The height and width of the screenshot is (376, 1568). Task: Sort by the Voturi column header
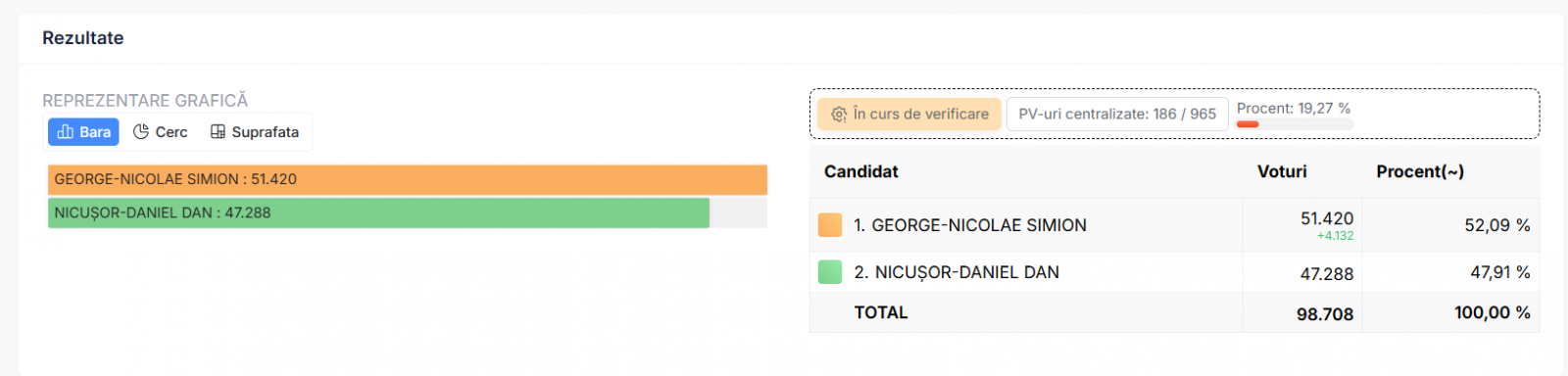[x=1282, y=171]
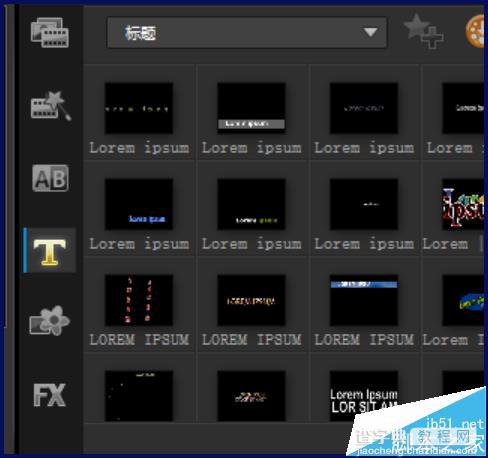Viewport: 488px width, 458px height.
Task: Pick the red vertical letters LOREM IPSUM preset
Action: tap(139, 300)
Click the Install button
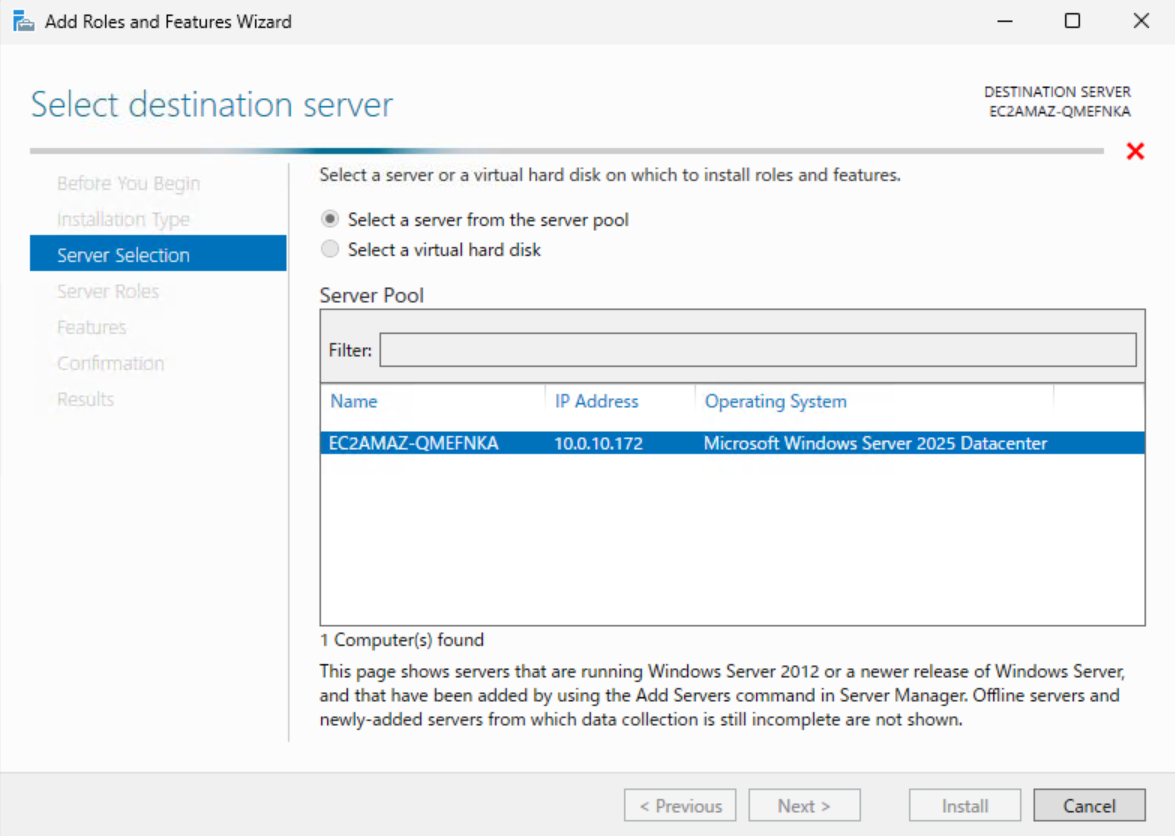1175x836 pixels. point(964,806)
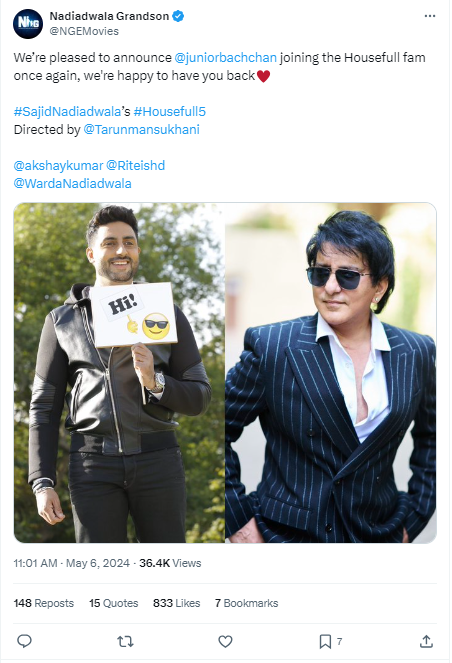This screenshot has width=452, height=663.
Task: Open @Riteishd profile mention
Action: pos(135,165)
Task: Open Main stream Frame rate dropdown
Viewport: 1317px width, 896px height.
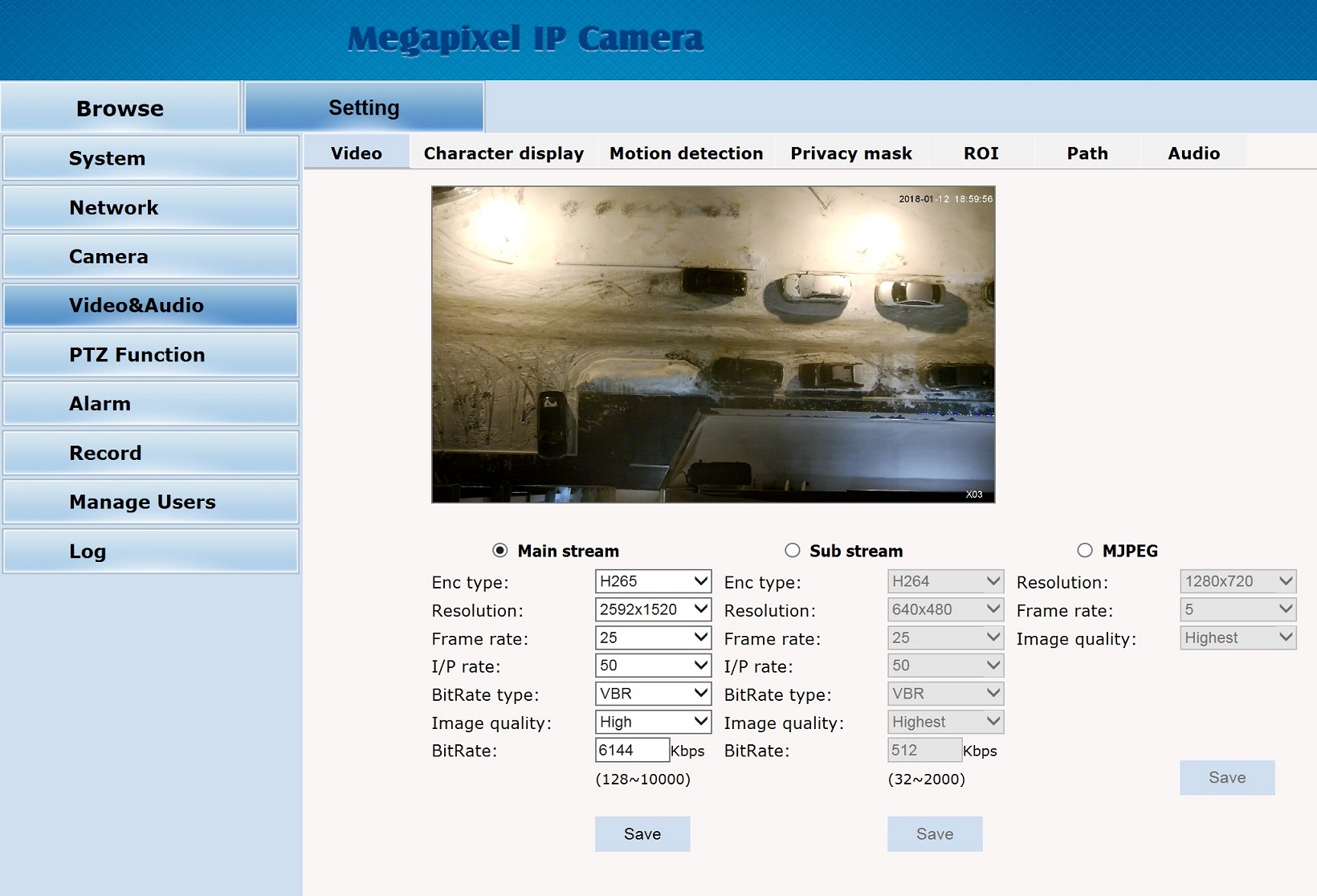Action: coord(653,637)
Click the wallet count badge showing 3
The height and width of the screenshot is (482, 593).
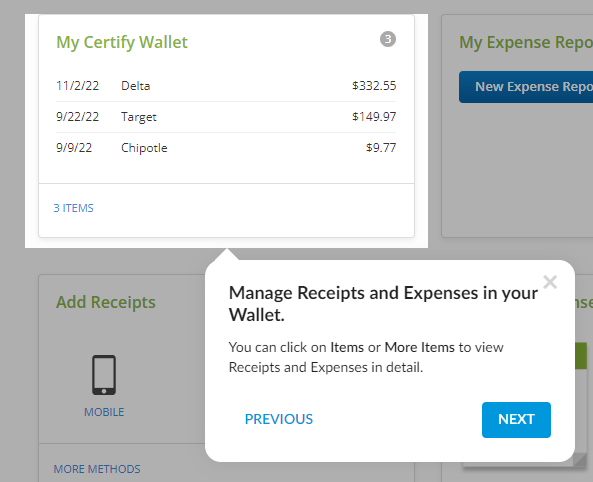tap(388, 39)
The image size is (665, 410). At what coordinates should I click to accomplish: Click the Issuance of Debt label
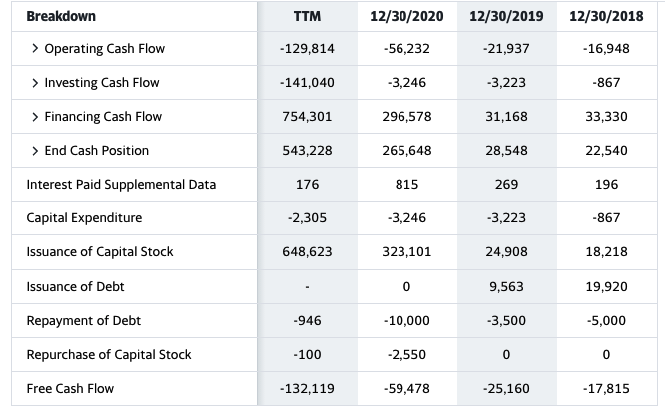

========================

* _What the task asks_:
Beginning with the line that contains "Viewport: 1317px width, 896px height.", write out every line through the last one in the records, exactly and without pictures.

* _Solution to this problem_:
Viewport: 1317px width, 896px height.
Action: coord(653,637)
Click the wallet count badge showing 3
The height and width of the screenshot is (482, 593).
tap(388, 39)
The image size is (665, 410). At what coordinates should I click to accomplish: Click the Issuance of Debt label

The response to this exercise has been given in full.